He took a drag of his cigarette. The embers burned and flickered. He exhaled the smoke slowly, savoring the small noises from the town. The warm day had settled into a stifling humid night, so wet he could barely breathe and the constant background hum of cicadas had started to sound like the summer heat itself. The snatches of noise that he could hear from the televisions in the rooms behind him mingled with the music and laughter from the sports bar across the parking lot, which seemed to mostly be full of college kids at this time of night.

He took one last drag and stubbed the butt out on the concrete as he stood up and brushed off his jeans. Clint had slipped out, said he was going to hit the bar for a drink or two, but he'd been gone for nearly an hour.

The bar was jam-packed with people. Bucky took a deep breath, centering himself before he waded into the mass. Clint was usually easy enough to find if he just...

_There._

Clint had a tendency to draw a crowd. He was a rowdy drinker, prone to antics that either endeared the locals or got his ass kicked. Bucky couldn't claim to be much better; at least Clint usually erred on the side of charming. Tonight, he seemed to be behaving himself, smiling amiably at the group of young women who had settled closest to him on the barstools. When he saw Bucky, his face split into a grin.

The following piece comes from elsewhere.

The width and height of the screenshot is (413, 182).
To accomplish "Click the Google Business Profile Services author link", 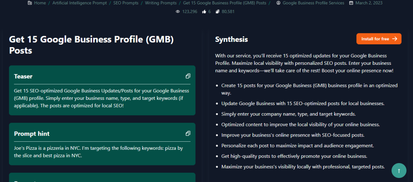I will tap(313, 3).

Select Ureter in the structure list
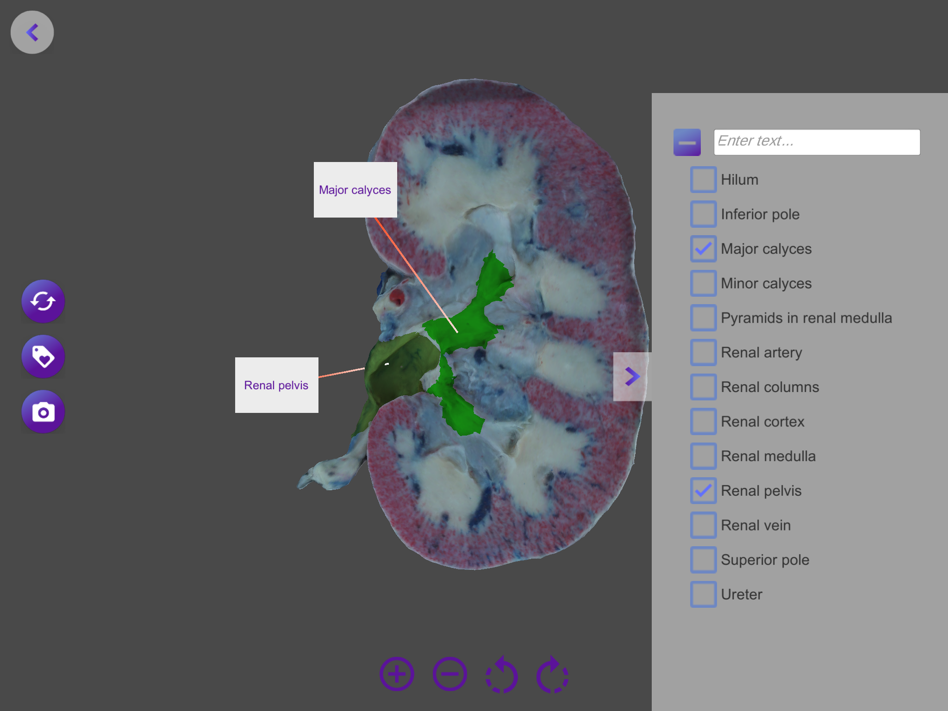click(741, 594)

“There's my best guy!” he shouted, beckoning Bucky over. “Ladies, this is my pal Bucky. You be sweet to him, you hear?” He gave Bucky an exaggerated wink.

Bucky rolled his eyes and squeezed between Clint and one of his new friends to wave down the bartender. The place was so loud it was a miracle that he managed to make a drink order at all. The bartender, a beleaguered twenty-something with her shirt mostly unbuttoned and her hair in a ponytail, slid him a pint. He gestured for Clint's tab and left a stack of bills, enough to more than cover the tab. The bartender went to get his change and he shook his head. She smiled gratefully and poured him a shot of tequila. He'd probably need it. He toasted her and tipped it back.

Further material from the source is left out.